» Page extract

Unless you or a loved one has been a victim of medical negligence, you have probably never given much thought to how often medical negligence occurs.  You probably have never considered how preventable the medical negligence was.  The Washington, D.C.'s Department of Health's annual report sheds light on those issues.

The city's Department of Health reported that for the 12 months between July 2007 and June 2008, there were 529 "adverse events" in District of Columbia hospitals and clinics.  At least 14 of these errors resulted in the death of the patient.

The underlying nature of the adverse errors was alarming.  At least seven people died because they were given the wrong medicine or given the wrong dose of medication.  Another adverse event involved surgery performed on the wrong breast of a woman.  Another involved the death of patient who, while in respiratory distress, was hooked up to a ventilator that was broken.

» Tasks for this exercise
1 - In the passage on medical negligence in Washington, D.C., how many "adverse events" were reported in District of Columbia hospitals and clinics between July 2007 and June 2008?
2 - Return the wording of the passage on medical negligence in D.C. from "The city's Department" up to and including "that was broken.", copied without any change.
3 - Carry the passage on medical negligence in D.C. hospitals forward, picking up right after its final sentence.

» Raw data

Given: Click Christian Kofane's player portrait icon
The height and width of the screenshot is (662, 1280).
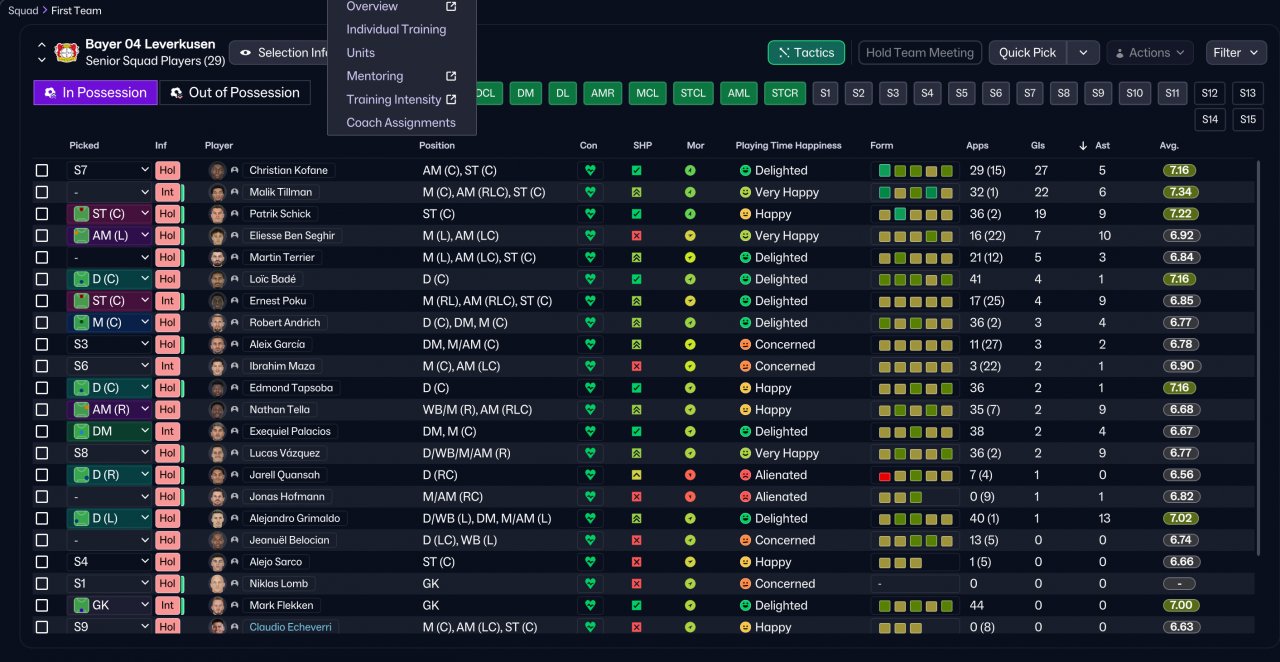Looking at the screenshot, I should click(x=217, y=170).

» Expected results
1 - 529

2 -
The city's Department of Health reported that for the 12 months between July 2007 and June 2008, there were 529 "adverse events" in District of Columbia hospitals and clinics.  At least 14 of these errors resulted in the death of the patient.

The underlying nature of the adverse errors was alarming.  At least seven people died because they were given the wrong medicine or given the wrong dose of medication.  Another adverse event involved surgery performed on the wrong breast of a woman.  Another involved the death of patient who, while in respiratory distress, was hooked up to a ventilator that was broken.

3 -
Sadly, the 529 adverse events are probably an understatement of the number of actual medical errors that occurred during the reported 12-month period.  Only 10 of the District's 15 hospitals participated in the report, and only two of the District's 21 nursing homes reported.

So, the next time you hear about a medical malpractice case that has been filed, don't be so quick to judge it as frivolous. Ask questions about its underlying facts.  You might be surprised just how preventable the medical error was and how needless a patient's death or injury was.